Larger green cell with two cyan spots and many smaller magenta circles in and around the cell. 
Oskar Staufer developed synthetic vesicles to study cancer cell biology. After loading the vesicles (magenta) with an enzyme that lowers the levels of reactive oxygen species, he introduced them into human breast cancer cells (green; nuclei labeled in cyan).  

Natural systems are heterogeneous and variable, complicating scientists' efforts to make sense of their observations. In contrast, synthetic systems provide a highly controllable platform for probing the natural world. To this end, scientists are creating lipid-based synthetic doppelgängers of cells and organelles to ask fundamental questions about biology. 

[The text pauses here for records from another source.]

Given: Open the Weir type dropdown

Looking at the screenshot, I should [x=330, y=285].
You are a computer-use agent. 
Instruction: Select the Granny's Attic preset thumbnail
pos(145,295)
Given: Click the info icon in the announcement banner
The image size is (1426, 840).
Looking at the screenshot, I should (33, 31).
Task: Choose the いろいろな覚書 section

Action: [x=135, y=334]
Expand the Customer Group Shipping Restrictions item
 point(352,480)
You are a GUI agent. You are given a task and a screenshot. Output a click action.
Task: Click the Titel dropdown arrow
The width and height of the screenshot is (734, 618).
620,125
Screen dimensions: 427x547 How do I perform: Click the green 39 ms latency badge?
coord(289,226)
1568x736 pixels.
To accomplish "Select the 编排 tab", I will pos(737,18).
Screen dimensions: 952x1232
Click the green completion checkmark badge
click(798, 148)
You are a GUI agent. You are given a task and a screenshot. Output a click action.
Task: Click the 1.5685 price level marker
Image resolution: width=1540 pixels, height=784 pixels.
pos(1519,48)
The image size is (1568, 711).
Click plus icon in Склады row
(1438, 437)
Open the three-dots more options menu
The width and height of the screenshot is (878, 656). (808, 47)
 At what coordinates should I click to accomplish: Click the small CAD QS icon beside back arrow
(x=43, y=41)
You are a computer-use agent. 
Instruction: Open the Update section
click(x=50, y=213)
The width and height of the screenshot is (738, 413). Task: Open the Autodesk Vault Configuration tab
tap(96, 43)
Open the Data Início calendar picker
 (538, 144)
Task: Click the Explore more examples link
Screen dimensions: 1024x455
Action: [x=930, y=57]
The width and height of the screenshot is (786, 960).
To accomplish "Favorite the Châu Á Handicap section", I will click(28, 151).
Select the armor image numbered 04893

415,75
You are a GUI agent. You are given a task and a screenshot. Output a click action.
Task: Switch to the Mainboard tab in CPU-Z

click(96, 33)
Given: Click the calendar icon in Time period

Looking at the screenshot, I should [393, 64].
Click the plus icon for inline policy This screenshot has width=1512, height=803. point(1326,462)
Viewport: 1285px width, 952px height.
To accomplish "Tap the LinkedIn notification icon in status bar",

Oskar Staufer, a biophysicist at the Leibniz Institute for New Materials, uses synthetic biology to study cancer and the tumor immune environment. Cancer is a dysregulated system. The body loses control over proliferation and the immune environment surrounding the cell. “On a fundamental level, the idea is to regain control over the regulatory mechanisms within cancer cells,” said Staufer. This is where synthetic vesicles come into the picture. 

To generate these artificial structures, Staufer developed a microfluidic-based mechanical platform that divvies up a lipid cocktail into smaller water-in-oil droplets, or vesicles.1  At approximately two micrometers in diameter, these synthetic vesicles are small enough to enter a cell but large enough to transport sizeable cargoes, such as high concentrations of an enzyme

To probe one element of cancer cell regulation, Staufer loaded his synthetic vesicles with an enzyme that reduces the levels of reactive oxygen species (ROS), signaling molecules that are abundant in cancer cells and shape the tumor microenvironment.2,3 Then by tweaking the lipid composition and stiffness of the membrane, he created a vesicle that natural cells readily scoop up via endocytosis. Once inside the mammary gland-derived adenocarcinoma cell, shown in the above image in green, the synthetic vesicles, shown in magenta, reduced ROS levels, thus mimicking the natural functionality of peroxisomes, which are specialized organelles that carry out oxidative reactions. 

Synthetic vesicle technologies are still in their infancy, and Staufer noted, “We’re just trying to find out how the living and nonliving matter interact with each other.” 


  1. Staufer O, et al. Biomaterials. 2020;264:120203.
  2. Staufer O, et al. Small. 2020;16(27):e1906424.
  3. Perillo B, et al. Exp Mol Med. 52(2):192-203.